* [Things to do]:
[A] In the comment thread about Japan's economy and early computers, which workstation manufacturer did the minicomputer company have an alliance with?
[B] Carry on the comment thread about Japan's economy and early computers, starting after its last sentence.

Kevin at January 19, 2017 12:46 PM
Ooooo.... nobody has called me "LT" on the web in years! XoXoXo
Lastango at January 19, 2017 1:47 PM
That is very true CD. The Japanese work incredibly hard. But working hard doesn't mean much when it isn't in an effective direction. Though even if MITI hadn't picked the wrong technology to back it wouldn't have made a difference. The reality is that (as you point out) the Japanese economy is dependent on exports to the US. Without those exports they have too few customers. When the yen raises against the dollar due to people buying Japanese goods in America the price of those Japanese goods raises when marked in dollars. Eventually they get too expensive and Americans stop buying. This puts a cap on Japan's economic growth. This also applies to China.
So far the US's benign neglect appears to be the best system. Though it is one of the most terror inducing too.
Ben at January 19, 2017 3:35 PM
I wonder if the Japanese will ever develop the "whining" class... do their colleges have "safe" spaces yet?
Radwaste at January 19, 2017 7:04 PM
> Everyone feared that Japan
> was becoming the economic
> powerhouse
I will never, ever forget a 1985 article in RS by Greider about MITI and Japan's onrushing dominance, and his pants-pissing certitude that there was no way mere capitalism could withstand the combined power of government and industry in alliance.
But it was all over, even then. The Walkman was cute, but it was already being devalued by plastic-chassis knockoffs from across Asia. A few years later, the Sony DigiBeta would do a LOT for my career... But microcomputers, American microcomputers, were the flourishing technology of our generation, and everyone knew it. Jobs had already introduced the Mac. Whatever his own career oscillations, the power of unfettered innovation was to rule, essentially, the rest of my lifetime.
At a job in 1988, I actually saw a Sony PC in use as an edit controller. It was sitting there, in a control room that we walked by ever day. I never saw anyone use it. I wonder what OS it used?
Crid at January 19, 2017 7:48 PM
Holy Moly! Found it. (CP/M)
They must have sold dozens.
Crid at January 19, 2017 7:57 PM
Wow, flashbacks. CP/M was a popular OS among computer hobbyists and small-business users in the early '80s. It was good for that era because it worked well on the very small micros, but it was pretty much obsolete by 1988. The story about how IBM came to Gary Kildall, the guy who wrote CP/M, and then went to Bill Gates instead when they weren't satistified with Kildall's negotiating, gets told in wildly differing versions. To this day I can't decide what the truth there really is.
I worked for a minicomputer manufacturer in the mid-'80s. The minicomputers had been in the '70s what the personal computers became in the '90s, a less expensive and more technology-forward alternative for entities that wanted computing, but didn't want or couldn't afford a mainframe. By 1985 it was becoming apparent to us engineers and technicians who followed the market that micros with graphical interfaces were the future. The company I worked for had an alliance with Sun, one of the pioneering workstation manufacturers. They had a chance to develop server-client systems and evolve into a server supplier. And they blew it. (One story I heard said that there was some personal animosity between our head of marketing and Sun's Bill Joy, but I never really found out.) And the amazing thing is, all of the minicomputer makers had the same opportunity and they all blew it, even DEC.

* [Extracted entries]:
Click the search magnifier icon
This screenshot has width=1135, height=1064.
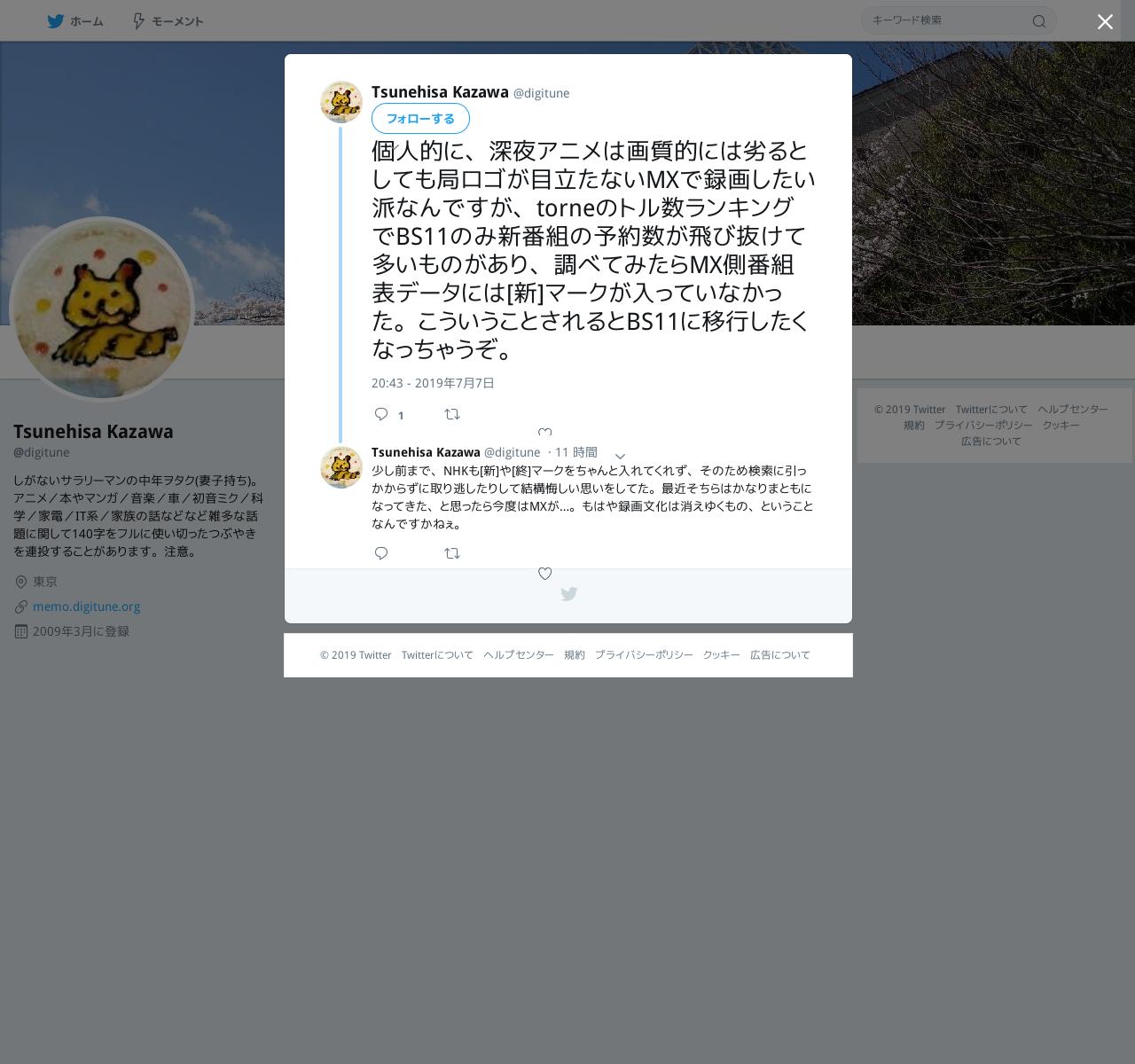click(x=1039, y=21)
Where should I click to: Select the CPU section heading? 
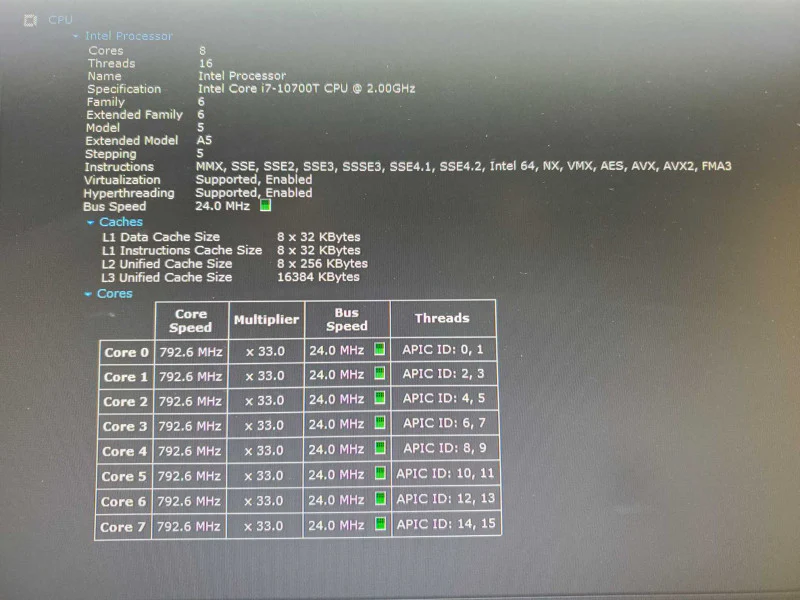tap(60, 20)
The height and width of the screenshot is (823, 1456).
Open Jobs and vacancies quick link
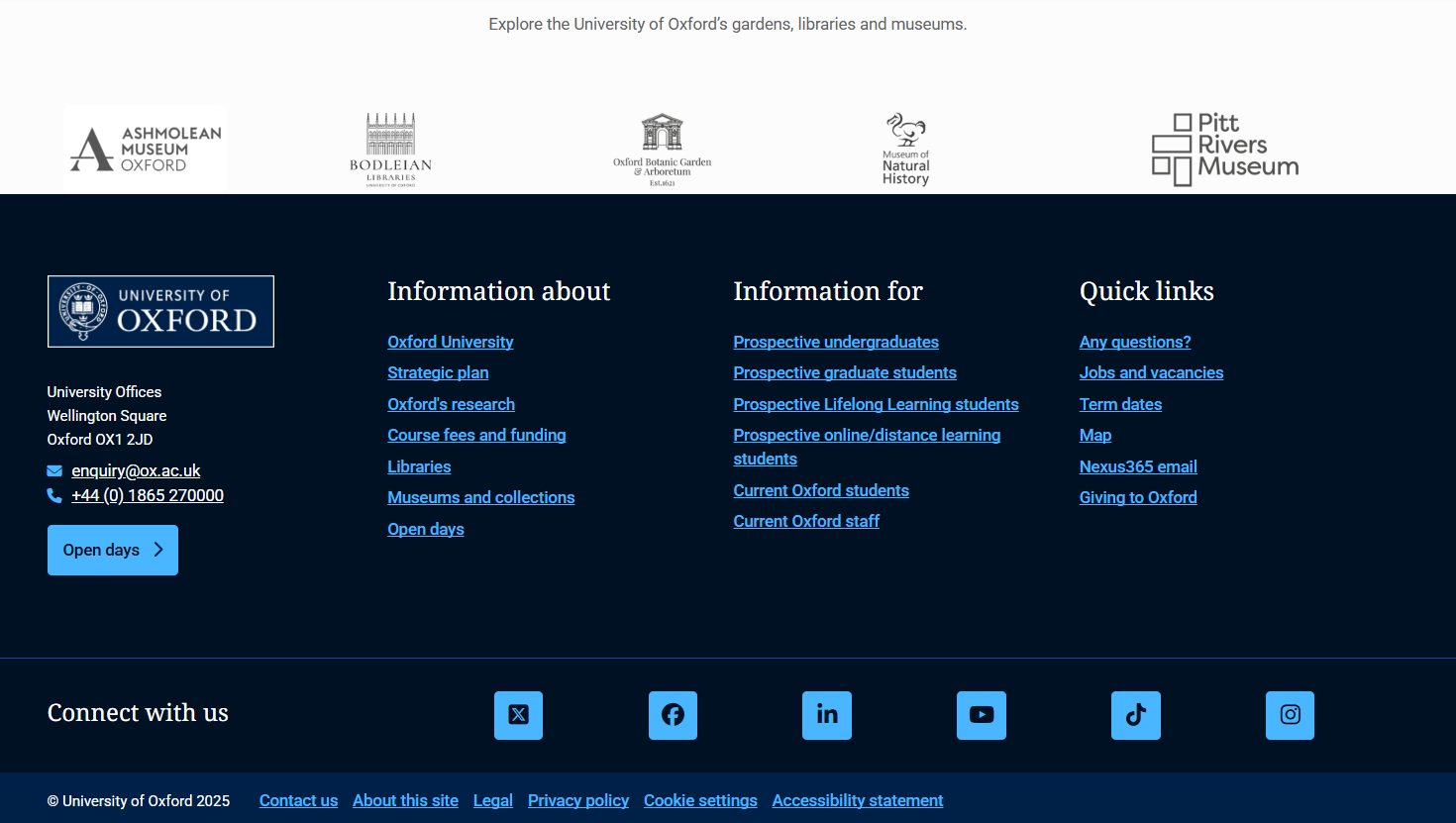pyautogui.click(x=1151, y=372)
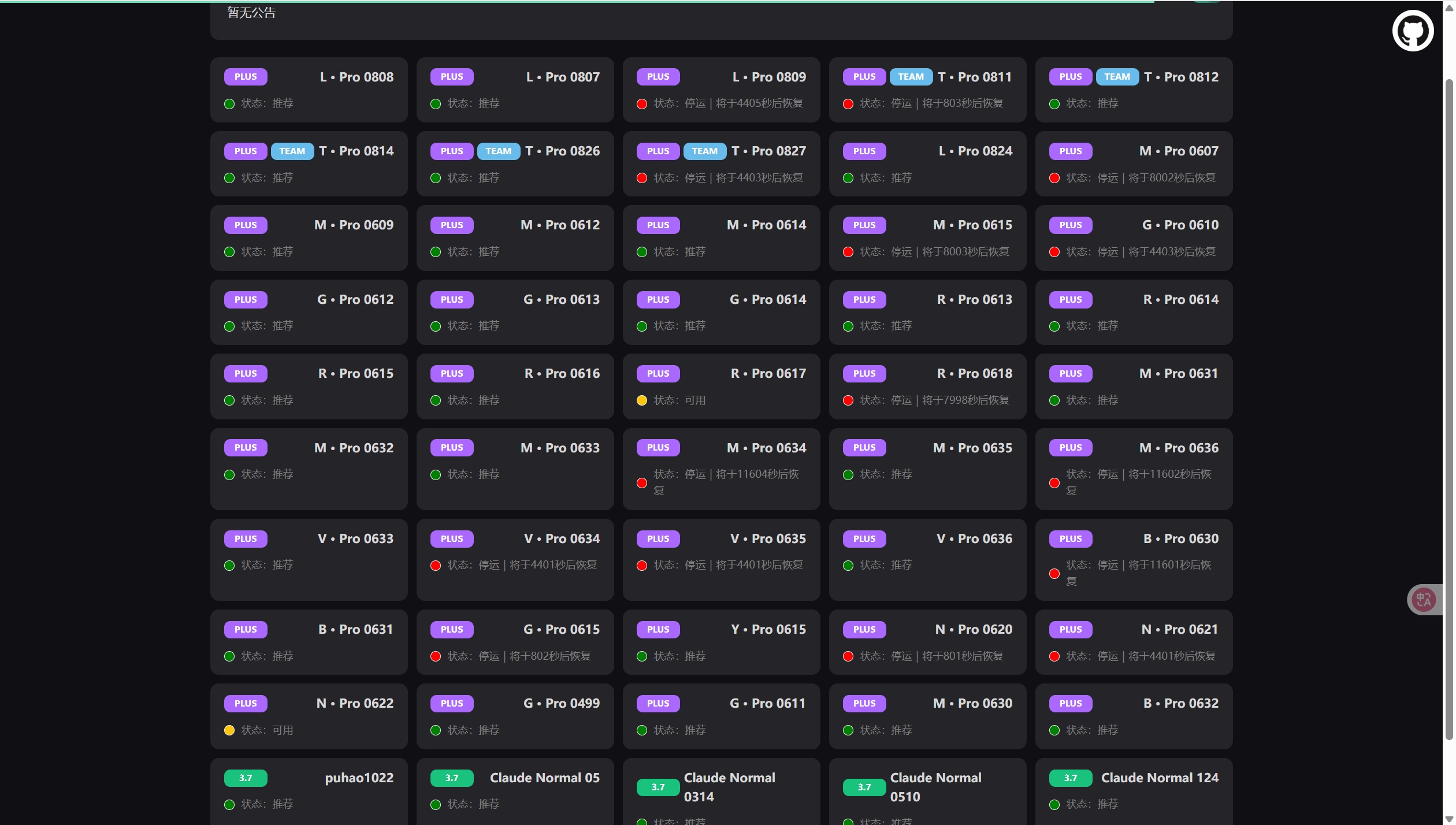Click red status dot on L • Pro 0809
1456x825 pixels.
tap(641, 104)
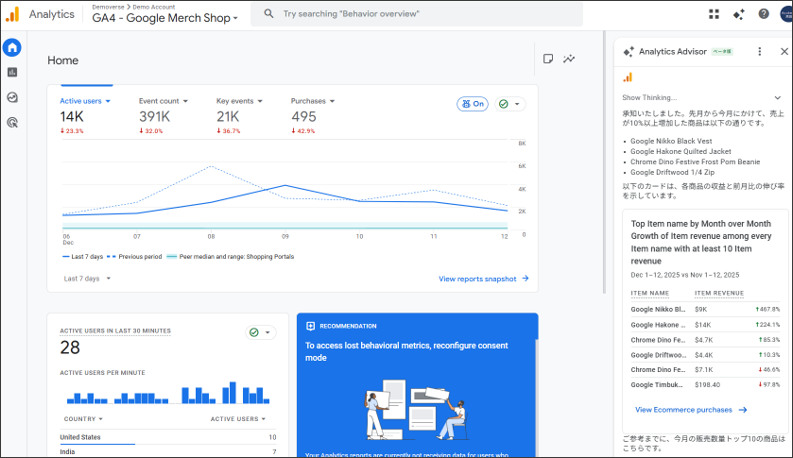This screenshot has height=458, width=793.
Task: Click the annotations note icon beside Home
Action: pyautogui.click(x=548, y=59)
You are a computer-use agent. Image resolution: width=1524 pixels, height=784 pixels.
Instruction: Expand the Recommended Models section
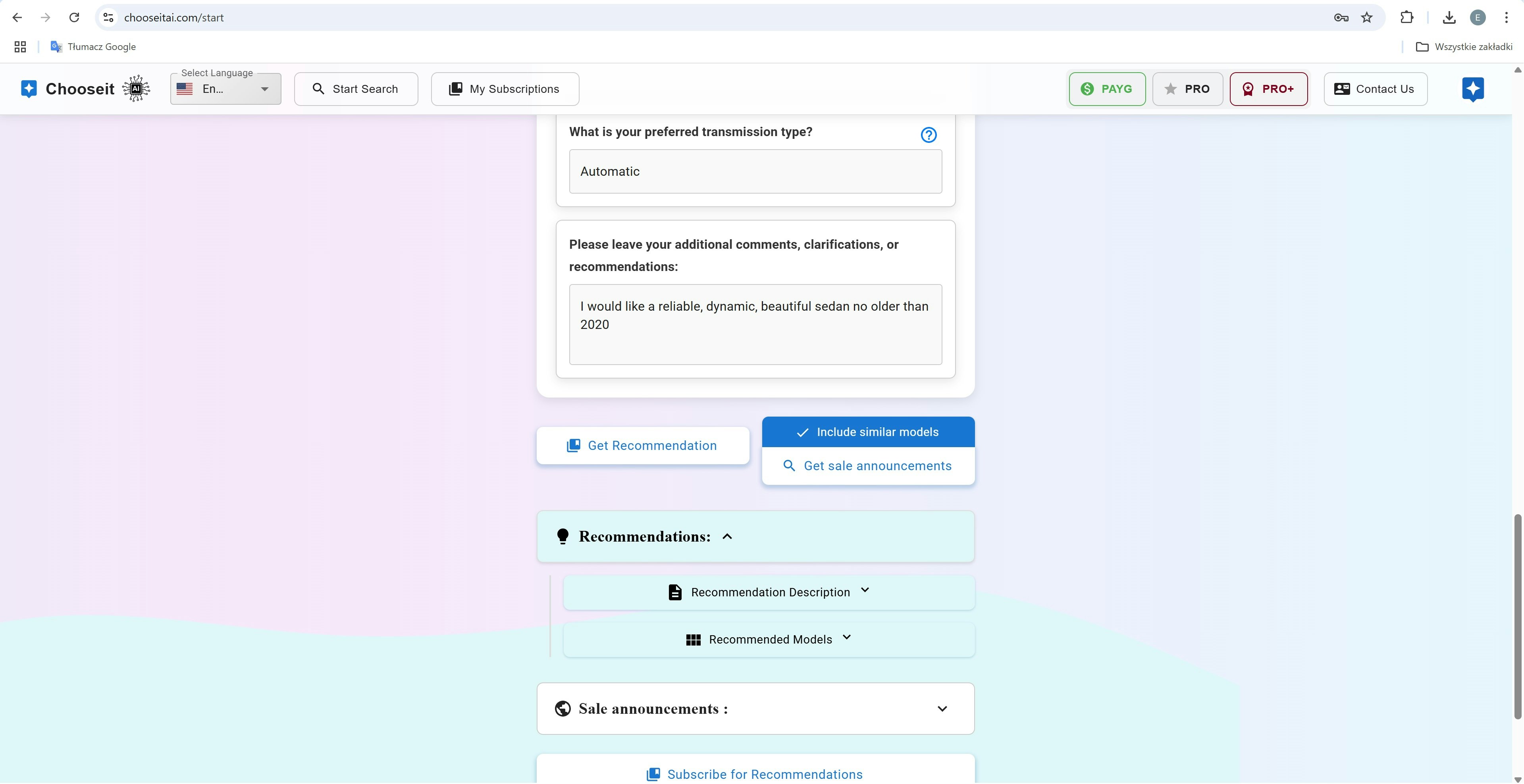(769, 640)
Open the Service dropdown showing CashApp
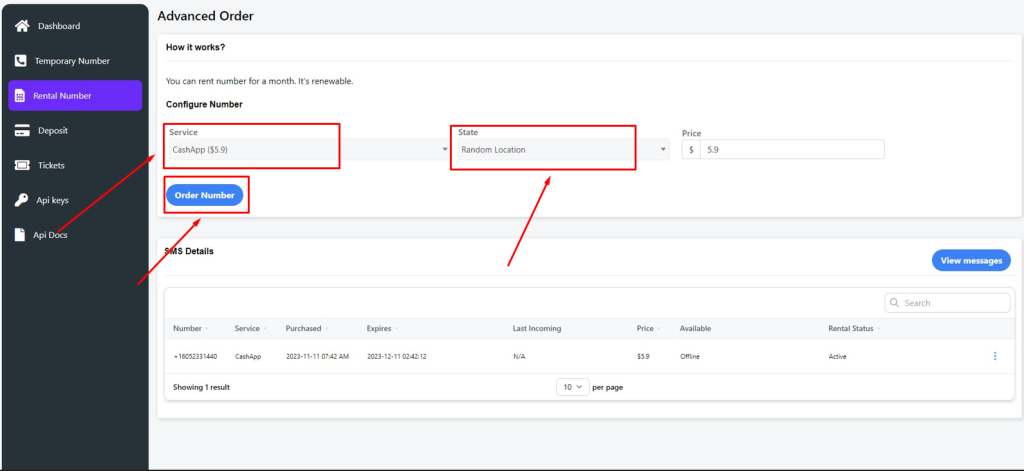 307,150
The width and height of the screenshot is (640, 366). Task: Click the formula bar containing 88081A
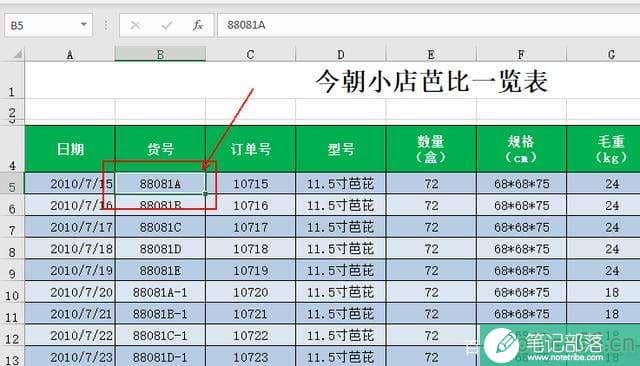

* [Answers per task]:
[A] Sun

[B]
But of course that's how the American innovation marketplace works. There's always someone with a better idea. When confronted it, you have three choices: (1) adopt it, (2) come up with a better idea of you own, or (3) get run over. We don't have any MITI shielding well-connected companies from competition, and that's a very good thing.
Cousin Dave at January 20, 2017 6:24 AM
I used to see CP/M machines everywhere but never actually had to use one. For 30 seconds last night I thought of buying one of the Sonys from Ebay or wherever, but then thought... What the Hell for? To take up excess electricity? Because there's nothing so attractive as the dust that collects on the wiring of an old computer sitting in the corner?
Last month I was Googling pictures of Crays, and thinking that if the living room were a little larger, it would be a great conversation piece... But apparently even museums are unable to locate a copy of the OS to boot. So even if you had the wiring in order, and you never would, or the budget for the electricity, and you never would, it would be a totally preposterous thing to own... With less processing power than a used Iphone.
But damn, it would look so cool. Especially the coolant waterfall.
Crid at January 20, 2017 5:28 PM
I can imagine getting a Compaq sewing machine from Ebay someday... It can run useful word processing, and the portability would keep the sprawl under control. When I was first out of college, that machine was the coolest thing in the world. It was integral instance of BIOS cloning and MS licensing and all the developments in the industry for the next twenty years, including the Web. For a lot reasons, nothing is ever going to look so cool to my eye as those green phosphor screens. They'd been on the campus when I was growing up, and to imagine having one in your home was just bliss.
Crid at January 20, 2017 5:56 PM
I will miss Function Keys on the Left every day until the day I die.
...And will never understand why they went away. Everyone adored them; when they went missing, nobody said anything.
Crid at January 20, 2017 6:07 PM
Look at this, from Ebay... The little girl doesn't even know what day it is!
Takes you back, right?
Thank God you don't have to stay.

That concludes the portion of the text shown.